The memorial led me to the Rats of Tobruk Association, Melbourne, and the association’s tireless secretary, Karolina Sevcikova (daughter of a Rat), led me to David Laurie, son of Jim Laurie, a member of the 2/15th. David runs a remembrance website dedicated to his father’s unit. “I’ve done a bit of digging re ‘Johnny’ White,” he wrote back a day after our first chat. “The best bet might be Pte John Clarke WHITE QX8682? He joined the 2/15th Battalion before Alamein, but his records are not yet publicly available.”

David said I might struggle to find Reg and Johnny’s living relatives. Records are lost. Histories are muddied. Stories are forgotten.

I asked David if he could paint a picture of what it might have felt like for Grandad inside that Bulimba action.

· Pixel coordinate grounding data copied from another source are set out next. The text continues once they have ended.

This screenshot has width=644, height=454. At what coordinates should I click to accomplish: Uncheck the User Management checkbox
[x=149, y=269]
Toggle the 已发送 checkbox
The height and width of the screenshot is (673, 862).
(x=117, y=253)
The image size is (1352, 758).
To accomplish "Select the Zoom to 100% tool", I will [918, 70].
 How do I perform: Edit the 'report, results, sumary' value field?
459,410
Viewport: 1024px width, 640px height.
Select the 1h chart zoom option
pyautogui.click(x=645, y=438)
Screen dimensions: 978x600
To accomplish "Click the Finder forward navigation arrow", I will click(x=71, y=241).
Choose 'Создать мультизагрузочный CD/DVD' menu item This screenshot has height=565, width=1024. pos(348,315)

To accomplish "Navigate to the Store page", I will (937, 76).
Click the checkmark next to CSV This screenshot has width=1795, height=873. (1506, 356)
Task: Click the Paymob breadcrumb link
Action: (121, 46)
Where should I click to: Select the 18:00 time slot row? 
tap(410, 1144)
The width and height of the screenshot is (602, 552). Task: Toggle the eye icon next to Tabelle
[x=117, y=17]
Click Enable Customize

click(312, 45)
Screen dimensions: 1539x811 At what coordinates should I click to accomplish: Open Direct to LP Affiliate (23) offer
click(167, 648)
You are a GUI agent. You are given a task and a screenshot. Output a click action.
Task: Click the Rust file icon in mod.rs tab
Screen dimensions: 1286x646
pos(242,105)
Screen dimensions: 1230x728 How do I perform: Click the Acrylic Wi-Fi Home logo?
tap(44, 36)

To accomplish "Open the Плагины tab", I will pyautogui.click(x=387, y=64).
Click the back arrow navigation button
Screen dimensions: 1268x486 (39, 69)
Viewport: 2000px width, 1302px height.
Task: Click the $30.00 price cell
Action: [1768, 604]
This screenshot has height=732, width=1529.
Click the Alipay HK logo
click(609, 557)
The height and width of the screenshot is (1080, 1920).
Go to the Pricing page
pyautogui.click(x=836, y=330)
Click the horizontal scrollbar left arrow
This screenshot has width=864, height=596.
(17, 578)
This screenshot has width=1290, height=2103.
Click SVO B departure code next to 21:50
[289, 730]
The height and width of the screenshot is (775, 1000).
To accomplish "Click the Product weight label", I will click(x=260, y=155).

“I can go one better,” David said. “I know someone who was in it with him.”

“Vic Dalton!” said Gordon Wallace. “He’s there in my mind. He was a four-figure (army) number. He was one of the originals.” He remembered Reg Coyne, too; remembered him around the age he was when he died, 20 days short of his 22nd birthday. He couldn’t recall John White.

Gordon is 96 now. “Ninety-nine on the army records,” he said. “I lied about me age.” He reckoned he might be one of the last of the 2/15th. If there’s more around, he said, then they’re not knocking on his door anytime soon.

“I’ve lived too long,” he said. “My eldest bloke died about 2½ years ago at 71. I never wanted to outlive any of my kids.”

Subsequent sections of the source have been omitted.